**SOURCE EXTRACT:**
########

(17f) Diffusion and Binding of RNase A in Dextran Polymeric Solutions Studied by Fluorescence Correlation Spectroscopy | AIChE

(17f) Diffusion and Binding of RNase A in Dextran Polymeric Solutions Studied by Fluorescence Correlation Spectroscopy

Authors 

Zustiak, S. P. - Presenter, Saint Louis University
Nossal, R. - Presenter, National Institute of Health
Sackett, D. - Presenter, National Institute of Health


The diffusion of molecules in the cytoplasm and nucleoplasm of cells has long been of interest in targeted drug delivery as well as in understanding basic cellular processes. Oftentimes one is concerned with the movement of charged molecules through a sea of much larger molecules and supramolecular assemblies, which is possibly affected by molecular crowding and charge-mediated binding. For small molecules such as certain metabolites and small proteins, an important parameter that describes cytoplasmic rheology is the translational diffusion coefficient. In this study we developed a model system in which the effects of both molecular crowding and charge-mediated binding on the movement of the molecules were addressed independently in a controlled manner. Using Fluorescence Correlation Spectroscopy (FCS), we measured the translational diffusion coefficient of the positively charged protein, RNase A, in polymeric solutions of dextrans of various charges. We observed that the diffusion of RNase A in a medium containing physiological strength, pH 7.0 phosphate-buffered saline, was unaffected by the presence of positively charged or neutral dextrans up to 10 mg/ml dextran. Above this concentration, the movement was affected by crowding. On the other hand, the presence of negatively charged dextrans slowed the protein significantly, even at 0.1 mg/ml dextran. The rate of translational diffusion of RNase A decreased with an increase in the concentration of negatively-charged dextran. The amount of bound RNase A also increased until it reached equilibrium binding of ~90% bound RNase A at 5 mg/ml dextran. Binding of RNase to the negatively charged dextrans was further confirmed by ultrafiltration. The exact equilibrium dissociation constants also were determined.

########

**DIRECTIONS:** According to the abstract on RNase A diffusion, at what concentration of negatively charged dextran did binding reach equilibrium at about 90% bound RNase A?

**Saved data entries:**
########

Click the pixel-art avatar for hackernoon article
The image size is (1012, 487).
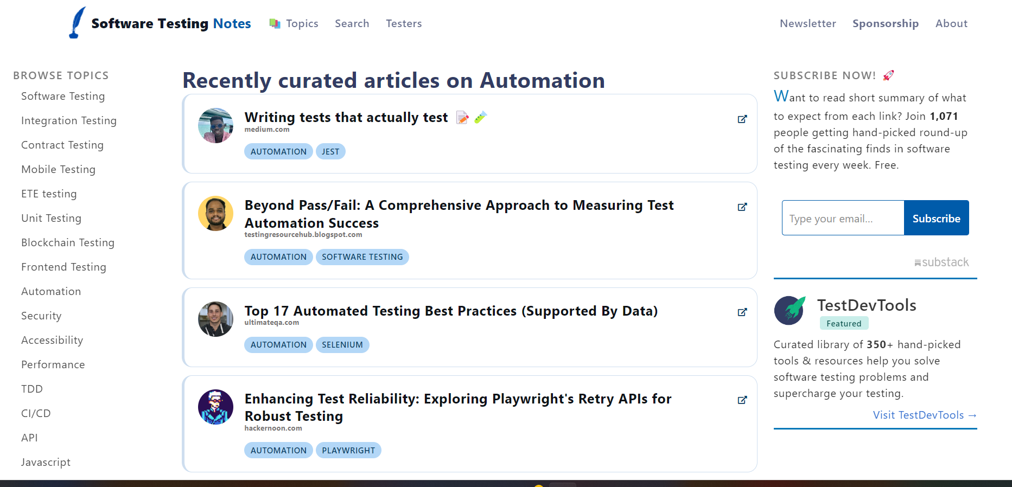pyautogui.click(x=215, y=407)
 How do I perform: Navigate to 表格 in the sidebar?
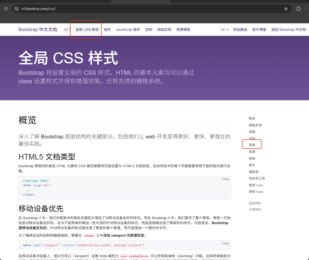252,145
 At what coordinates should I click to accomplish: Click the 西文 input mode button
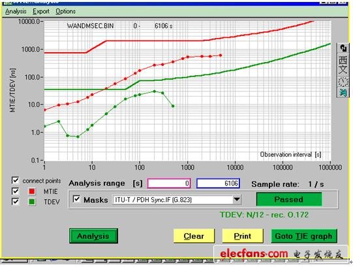point(343,65)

########

**EXERCISE RESULT:** 5 mg/ml dextran